In Indian-administered Kashmir, the Association of Parents of Disappeared Persons (APDP) has been exonerated, but they carried a documented legacy of more than 8,000 unresolved cases, even as reprisals intensify against defenders who cooperate with UN human rights mechanisms. Former AFAD Chairperson Khurram Parvez also remains detained under the Unlawful Activities Prevention Act.

In Timor-Leste, the search for the labarik lakon,  the "stolen children" — continues more than two decades after the close of the Indonesian occupation. The CAVR acknowledged that thousands of children were forcibly removed from their families and taken to Indonesia between

1975 and 1999, to serve as child soldiers, domestic servants, or to be adopted into other communities. Since 2013, the HAK Association, AJAR, and the Red Cross have been tracing these children, with ten civil-society-led reunions held to date — the most recent bringing Lekiloi home to his family in November 2024 after forty-five years. Every reunion is a public refusal to allow the State to erase a child's family of origin. 

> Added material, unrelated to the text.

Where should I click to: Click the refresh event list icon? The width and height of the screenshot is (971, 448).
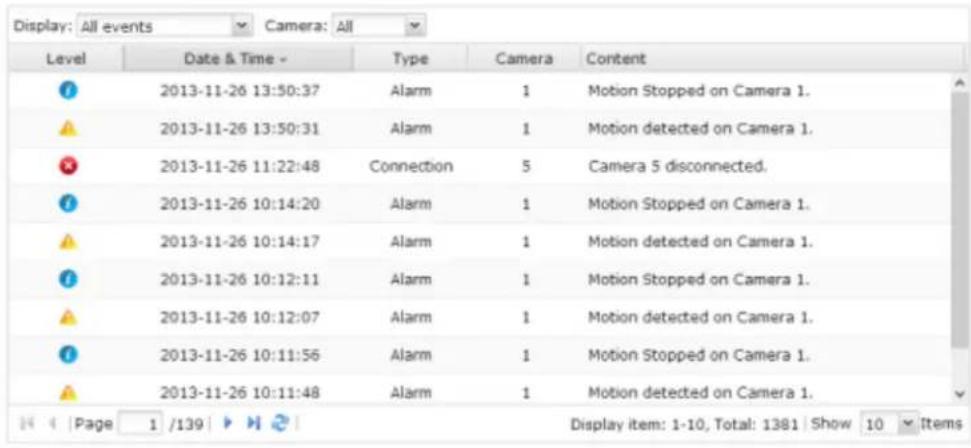coord(280,424)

Throughout the region, civil society space shrank, and activists were harassed or jailed, yet member organizations pressed on and meticulously documented each case, advocating for victims’ families and mobilizing communities despite the dangers. Families of the disappeared continue to wait for truth, justice, and closure. The ICPPED affirms "the right of any victim to know the truth about the circumstances of an enforced disappearance and the fate of the disappeared person," and obligates states to ensure that victims have "the right to obtain reparation and prompt, fair and adequate compensation" for harms suffered. These rights cannot be ignored. The stories of the disappeared must be heard, recorded, and never forgotten, and their families must receive the answers and redress they deserve.

Call to Action:

  1. Ratify and implement the ICPPED: States that have not yet joined must accede immediately and put the treaty into practice.
  2. Investigate and prosecute perpetrators: Every official involved in disappearing or abusing detainees must be held accountable in civilian courts. The Convention explicitly requires States to “hold criminally responsible” all who commit or order enforced disappearances. This means independent investigations without interference or immunity.
  3. Truth and reparations for families: Relatives of the disappeared must have full access to all information about each case and receive meaningful remedies. Each victim’s family has “the right to know the truth” and “the right to obtain reparation”. Governments must ensure searches for the missing, the release of remains if deceased, and compensation, rehabilitation and support for survivors.
  4. Independent investigations: All investigations into disappearances and related crimes must be impartial and free from state interference.
  5. Protect human rights defenders and end reprisals: States must guarantee the safety of those who search for, document, and speak on behalf of the disappeared, and cooperate fully with the UN Committee on Enforced Disappearances (CED), the WGEID, and the Special Rapporteur on the situation of human rights defenders. As the CED opened its 30th session in March 2026 under the banner “Victims First. Immediate Action,” AFAD echoes that call: memory cannot be carried if its carriers are afraid and silenced.

AFAD stands in unwavering solidarity with all families of the disappeared in Asia. We will carry their memories forward as an act of resistance, demanding truth and justice at every step. Memory will continue to be carried as an act of resistance until truth and justice are achieved. 

The fight does not end until every family gets the answers they deserve. The state cannot silence the truth by imprisoning the advocates of the disappeared, and so we will not relent until every disappearance is acknowledged and answered.